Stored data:
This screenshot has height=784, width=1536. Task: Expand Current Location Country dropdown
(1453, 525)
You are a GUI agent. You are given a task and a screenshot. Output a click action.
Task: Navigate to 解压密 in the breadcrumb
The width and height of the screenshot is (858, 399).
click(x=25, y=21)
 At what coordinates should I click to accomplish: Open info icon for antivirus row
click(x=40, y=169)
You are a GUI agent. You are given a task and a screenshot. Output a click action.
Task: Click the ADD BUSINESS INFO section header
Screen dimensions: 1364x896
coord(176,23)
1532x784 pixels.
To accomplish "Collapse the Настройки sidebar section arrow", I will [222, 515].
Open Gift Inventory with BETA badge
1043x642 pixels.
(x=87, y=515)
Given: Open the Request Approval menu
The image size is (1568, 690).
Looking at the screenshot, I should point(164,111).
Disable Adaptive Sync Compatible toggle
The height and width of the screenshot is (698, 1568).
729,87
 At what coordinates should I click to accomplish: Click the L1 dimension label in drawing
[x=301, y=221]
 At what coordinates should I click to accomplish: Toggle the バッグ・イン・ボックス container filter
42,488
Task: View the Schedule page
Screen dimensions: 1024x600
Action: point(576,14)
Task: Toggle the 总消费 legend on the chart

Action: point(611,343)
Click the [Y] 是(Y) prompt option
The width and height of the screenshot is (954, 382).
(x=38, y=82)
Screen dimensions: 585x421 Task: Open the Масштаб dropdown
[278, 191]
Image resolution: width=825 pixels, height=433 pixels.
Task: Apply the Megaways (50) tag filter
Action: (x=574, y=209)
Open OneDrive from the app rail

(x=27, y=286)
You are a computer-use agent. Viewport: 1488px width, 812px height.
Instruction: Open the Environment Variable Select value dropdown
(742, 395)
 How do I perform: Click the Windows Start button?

Your goal:
Every line of the records should be reproduced exactly.

Response area:
This screenshot has height=784, width=1536. Task: Expand Current Location Country dropdown
(1453, 525)
You are a GUI agent. You are given a task and a screenshot. Output a click action.
Task: Navigate to 解压密 in the breadcrumb
The width and height of the screenshot is (858, 399).
click(x=25, y=21)
 At what coordinates should I click to accomplish: Open info icon for antivirus row
click(x=40, y=169)
You are a GUI agent. You are given a task and a screenshot. Output a click action.
Task: Click the ADD BUSINESS INFO section header
Screen dimensions: 1364x896
coord(176,23)
1532x784 pixels.
To accomplish "Collapse the Настройки sidebar section arrow", I will [222, 515].
Open Gift Inventory with BETA badge
1043x642 pixels.
(x=87, y=515)
Given: Open the Request Approval menu
The image size is (1568, 690).
Looking at the screenshot, I should point(164,111).
Disable Adaptive Sync Compatible toggle
The height and width of the screenshot is (698, 1568).
729,87
 At what coordinates should I click to accomplish: Click the L1 dimension label in drawing
[x=301, y=221]
 At what coordinates should I click to accomplish: Toggle the バッグ・イン・ボックス container filter
42,488
Task: View the Schedule page
Screen dimensions: 1024x600
Action: point(576,14)
Task: Toggle the 总消费 legend on the chart

Action: point(611,343)
Click the [Y] 是(Y) prompt option
The width and height of the screenshot is (954, 382).
(x=38, y=82)
Screen dimensions: 585x421 Task: Open the Масштаб dropdown
[278, 191]
Image resolution: width=825 pixels, height=433 pixels.
Task: Apply the Megaways (50) tag filter
Action: (x=574, y=209)
Open OneDrive from the app rail

(x=27, y=286)
You are a computer-use agent. Viewport: 1488px width, 812px height.
Instruction: Open the Environment Variable Select value dropdown
(742, 395)
 How do I perform: Click the Windows Start button?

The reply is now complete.